Exercise passage section start

I got the shopping cart for Xmas when I was 3 years old. Immediately, I began planning a shopping trip to 7-11. No, not a grocery store. Just as I would later insist as a stoned teenager craving a Super Big Gulp and risky nachos, it had to be the goddamn 7-11.

The adults informed me I could not just wander off on a convenience store expedition on my own. This annoyed me. Stupid adults.

Opportunity struck when I was left in the care of my Uncle Jay one afternoon. As soon as he turned his back, I grabbed my shopping cart and made a hasty exit. I still remember when he found me. Red-faced, panicked, and angry, my uncle pulled his car along the curb as I merrily strolled down the sidewalk, pushing my cart, with no idea how to get to 7-11 or anywhere else.

“Get your ass in this car.”

I got my ass in the car.

Uncle Jay was 6’4” and I told people he was a giant. Like, an actual, real-life, chillin’ at the top of a beanstalk giant. My husband is a big dude. He’s a 6’2” hirsute teddy bear man and when our niece was still tiny, she used to stare up at him with wide, fascinated eyes. I understand exactly what was going on in her head.

It didn’t occur to me until years later that when I went rogue with my shopping cart, my giant uncle was still a kid himself. A terrified 20-year-old who thought he’d lost his big sister’s toddler.

My Uncle Phil wasn’t a giant. He was slight enough to fit through doggy doors and some storm drains. I never pulled any shopping cart stunts on him, but if I had, he would’ve come searching for me, too. I know this because I was looking through some old text messages and the last chat we had was me thanking him for having my back followed by an exchange of I love yous.

Over the past few weeks, they both went away. Uncle Phil rolled end credits, then Uncle Jay exited stage left 12 days later.

I learned about Uncle Jay the morning I was getting ready for oral surgery. My husband was on his way to the Czech Republic for work, so I was on my own, savoring my last bits of crunchy food for the next couple weeks.

The night before, we went to Brighton Theatre to see the comedian Tig Notaro. If you’ve read my book, You Don’t See Any of This, then you know how important I think she is. We laughed ourselves silly at the show. I forgot about my uncle and that tomorrow, my husband would be on a plane while I was getting a tooth removed one jagged shard at a time.

In the theatre bar during an intermission, we made single-serving friends with a pair of besties from London. One bestie stepped outside for a cigarette and the other remained indoors with us. Her face twisted in an expression of pain. “I wish he’d stop,” she said. “He has COPD and shouldn’t be smoking.”

Exercise passage section end

**Required actions**
• a. In the essay about the two uncles, where did the narrator go the night before the oral surgery?
• b. Repeat the uncles essay from "My Uncle Phil" up to and including "next couple weeks.".
• c. Go on with the essay about the narrator's two uncles, starting after its last sentence.

Extracted material section start

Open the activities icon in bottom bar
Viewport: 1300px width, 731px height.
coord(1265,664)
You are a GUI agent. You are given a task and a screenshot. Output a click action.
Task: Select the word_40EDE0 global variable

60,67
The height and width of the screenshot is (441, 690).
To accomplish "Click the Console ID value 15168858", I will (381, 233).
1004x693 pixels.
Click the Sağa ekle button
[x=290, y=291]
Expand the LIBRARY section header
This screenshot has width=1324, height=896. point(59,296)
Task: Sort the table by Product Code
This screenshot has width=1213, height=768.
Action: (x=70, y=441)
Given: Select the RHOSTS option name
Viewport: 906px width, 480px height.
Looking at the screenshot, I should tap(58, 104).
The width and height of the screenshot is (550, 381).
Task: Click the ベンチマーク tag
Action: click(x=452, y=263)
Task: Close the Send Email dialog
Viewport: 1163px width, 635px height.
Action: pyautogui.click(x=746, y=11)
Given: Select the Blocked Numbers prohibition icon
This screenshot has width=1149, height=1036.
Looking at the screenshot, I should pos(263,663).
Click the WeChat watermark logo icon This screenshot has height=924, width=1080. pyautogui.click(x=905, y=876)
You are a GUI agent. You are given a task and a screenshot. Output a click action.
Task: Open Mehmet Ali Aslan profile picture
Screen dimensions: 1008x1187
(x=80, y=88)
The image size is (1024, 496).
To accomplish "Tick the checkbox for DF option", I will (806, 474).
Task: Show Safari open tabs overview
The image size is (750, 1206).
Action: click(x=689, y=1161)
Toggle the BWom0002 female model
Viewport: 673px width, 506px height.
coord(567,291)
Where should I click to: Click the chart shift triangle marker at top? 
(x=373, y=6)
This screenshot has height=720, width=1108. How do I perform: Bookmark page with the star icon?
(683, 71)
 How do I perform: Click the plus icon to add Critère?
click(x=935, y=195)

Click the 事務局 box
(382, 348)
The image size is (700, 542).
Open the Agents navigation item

Extracted material section end

**Results**
• a. To Brighton Theatre to see the comedian Tig Notaro.

• b.
My Uncle Phil wasn’t a giant. He was slight enough to fit through doggy doors and some storm drains. I never pulled any shopping cart stunts on him, but if I had, he would’ve come searching for me, too. I know this because I was looking through some old text messages and the last chat we had was me thanking him for having my back followed by an exchange of I love yous.

Over the past few weeks, they both went away. Uncle Phil rolled end credits, then Uncle Jay exited stage left 12 days later.

I learned about Uncle Jay the morning I was getting ready for oral surgery. My husband was on his way to the Czech Republic for work, so I was on my own, savoring my last bits of crunchy food for the next couple weeks.

• c.
My uncles shouldn’t have been smoking.

The next day, I stared up at the light hanging from the ceiling of my dentist’s office. The cacophony of cracking teeth and buzzing drills filled my head as I thought about my uncles. I thought about the woman at the Tig Notaro show, terrified by the COPD consuming her friend. I thought about the COPD that brought down my giant of an uncle. I thought about how much my cheeks and stomach hurt the night before from laughing. I thought about the time Tig did a stand up set topless after her double mastectomy and made everyone laugh to the point of tears.

After about 90 minutes, the dentist held up the fragments of tooth and said, “Look at this. It looks like something you’d pull out of a 6 and a half foot rugby player.” And I laughed through the mouthful of blood because I carry some of the same DNA as giants and funny dudes who crawl through doggy doors for a laugh.

And because even the painful things can be pretty fucking hilarious.

I walked to the bus stop like David Banner as rain soaked my jeans. In the bus, the taste of blood filled my mouth and soaked the spongy gauze squished in the place my molar used to be as I stared out the window, thinking about how it’s bullshit there’s no 7-11s in England. Those risky nachos were sounding pretty good, if only I’d been in any condition to chew them.

(I originally wrote this piece in October, 2023. Over the past year, I’ve lost more than a tooth and a pair of uncles. I’ve said goodbye to a parent, an aunt, and a couple of old friends. But some things never change. I still get a hankerin’ for risky nachos and get annoyed when stupid adults offer reasonable advice.)